> **WORK INSTRUCTIONS**:
**a)** In the septic tank text, how much white distilled vinegar goes into the general cleaner?
**b)** Resume the septic tank text after its final sentence, keeping the same voice and subject.

> **EXTRACT TO READ**:

Vinegar and baking soda are a natural and safe alternative to use for cleaning household sinks and toilets that enter your septic tank. They do not affect the healthy bacteria in your septic tank that are needed to break down solids.

How to make a natural cleaner with vinegar and baking soda.

To make a natural cleaner with vinegar and baking soda:

  • Mix half a cup of white distilled vinegar to two cups of water.
  • Add four tablespoons of baking soda.
  • For a fresh scent add a couple tablespoons of lemon

Mix together until the powder has dissolved in the water then pour into an empty spray bottle and used for general cleaning.

If you want something stronger but still safe use for aggressive toilet cleaning mix a half cup of baking soda to 1-2 cups of white vinegar instead. This works great for your toilet bowl, and is safe keeping your septic tank and bacteria in check.

Does Putting Yeast In Septic Tank Help?

You need to have a living organism (bacteria) in the tank so that it can digest material. Over all of the years I have had a septic tank I have never tried this method, but will it help?

Yeast helps feed and increase bacteria naturally in septic tanks which in turn helps promote the breakdown of solids or other organic matter with its enzymes. All you need to do is buy bakers yeast at your local grocery store or online and flush 1/2 cup down the toilet for the first time. Proceed to flush 1/4 cup of instant yeast thereafter.

There are many debates on this and the noted information above is from the farmers almanac. (source). There are all sorts of other yeast recipes and yet others that say it is not proven to help at all.

> **STORED DATA**:
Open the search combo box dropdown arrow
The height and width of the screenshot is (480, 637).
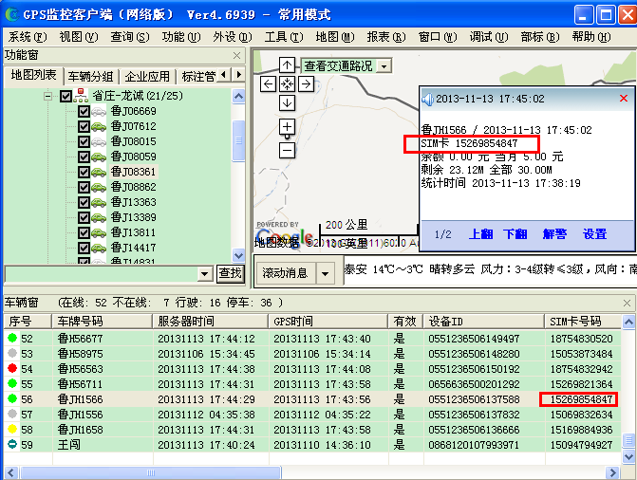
* * *
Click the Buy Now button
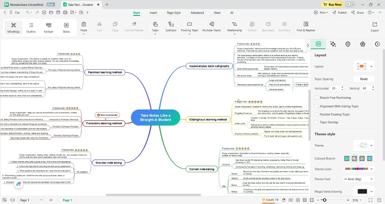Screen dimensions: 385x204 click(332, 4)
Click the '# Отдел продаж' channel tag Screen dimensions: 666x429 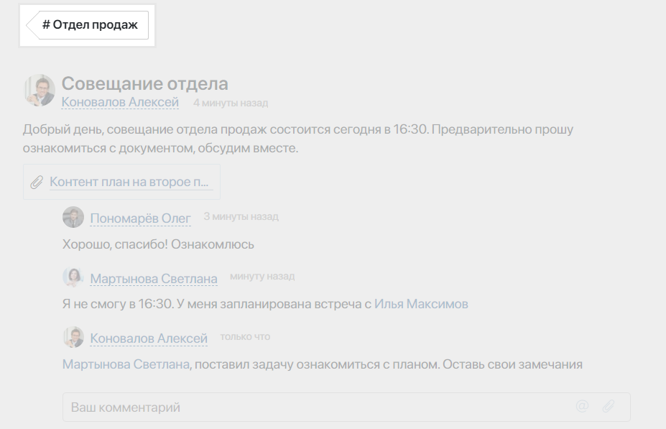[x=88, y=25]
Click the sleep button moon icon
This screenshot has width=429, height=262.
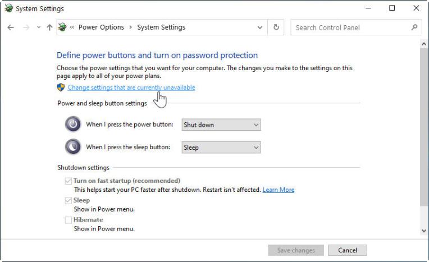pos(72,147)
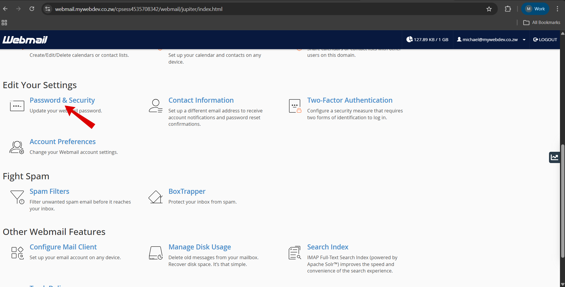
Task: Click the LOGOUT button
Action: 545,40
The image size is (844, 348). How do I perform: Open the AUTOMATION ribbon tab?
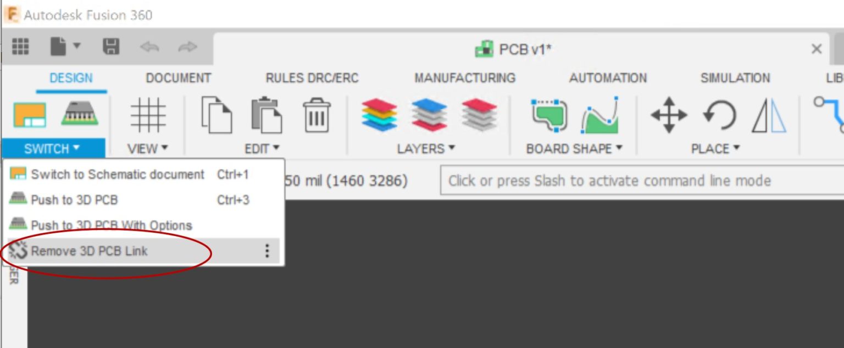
--
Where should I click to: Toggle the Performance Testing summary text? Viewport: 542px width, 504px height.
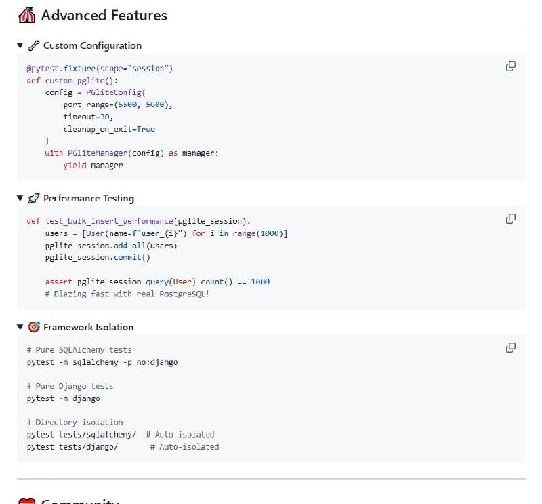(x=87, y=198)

> **EXERCISE ANSWERS**:
**a)** Half a cup, mixed with two cups of water.

**b)**
Personally, I have never done this, nor do I feel it is necessary if you follow all of the other natural ways to clean your septic listed above. If I used yeast in my septic and received the same results I might say it works too, but I never have.

Will it hurt to put yeast in your septic tank?

Putting yeast or yeast mixed with sugar or corn meal will not hurt your septic tank. However, why waste time or money unless it is proven to help.

To Sum It Up

Ok I have always lived in a home with a septic tank, now almost 30 years in my own home with the same septic system I had installed new when moving in.

I was always warned and taught when I was growing up everything listed within this post. A new septic tank and or leaching field can be costly to replace, or repair or. Using these methods how to clean septic tank naturally work real well.

I have used the majority of these methods that apply to the type of septic tank system I have with the exclusion of a couple including the yeast and tomatoes.

I hope you have found this information beneficial and will help you keep your septic system clean, naturally!